Germany: Lloyd Werft Sees Offshore Wind Market as New Mainstay

Germany: Lloyd Werft Sees Offshore Wind Market as New Mainstay

Business & Finance

Germany: Lloyd Werft Sees Offshore Wind Market as New Mainstay

A busy winter with plenty of passenger ships was followed by a spring in which special ships dominated the scene: the half-year report of Lloyd Werft Bremerhaven mirrors the current climate in German shipbuilding.

“It’s a changeable market,” says Rüdiger Pallentin in a comment which also describes prospects for the coming months. And yet the Managing Director of Lloyd Werft is not dissatisfied with the situation overall.

The conversion and repair of cruise liners in particular, along with lucrative orders from the special ship sector have made it clear that the yard’s innovative capabilities along with its international viability continue to enjoy a very good reputation and are its most valuable assets for the future.

Lloyd Werft has exploited this international market significance in shipbuilding. It has restructured and extended its network of agencies in Europe as far as Scandinavia with the JML Shipyards & Marine AB (Fjällbacken/Sweden) while extending in the Far East to Singapore with Coway Marine Service Pte Ltd.

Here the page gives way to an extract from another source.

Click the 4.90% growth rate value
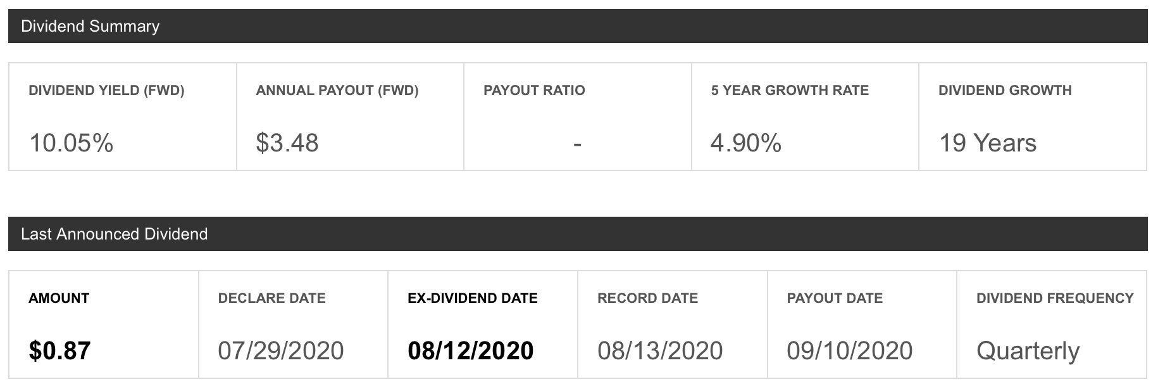 [746, 143]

Since April, the yard’s important USA presence has also been newly structured with Vogler Marine Agencies LLC, which now represents the shipyard in the USA, Canada, Mexico, the Bahamas, the Bermudas and Costa Rica.

Lloyd Werft has also changed internally as well as externally by filling a key management position with an experienced new man. Friedrich Norden, who has headed up projects like the construction of all four Combi Dock heavy transport new-buildings, has now taken over the Purchasing and Materials Management sector.

Alongside the creation of these structures, some of them new and forward-looking, shipbuilding and all its various business sectors will remain, as they should, the centre of activity on the company’s modern and future-oriented site.

That activity includes the conversions and repairs of five cruise ships, the conversion of a new dock ship for offshore support specialists, a range of repair and classification contracts and the completion of the two RWE wind turbine installation vessels “Victoria Mathias” and “Friedrich Ernestine”.

Lloyd Werft’s half-year report combines proven competence and forward thinking.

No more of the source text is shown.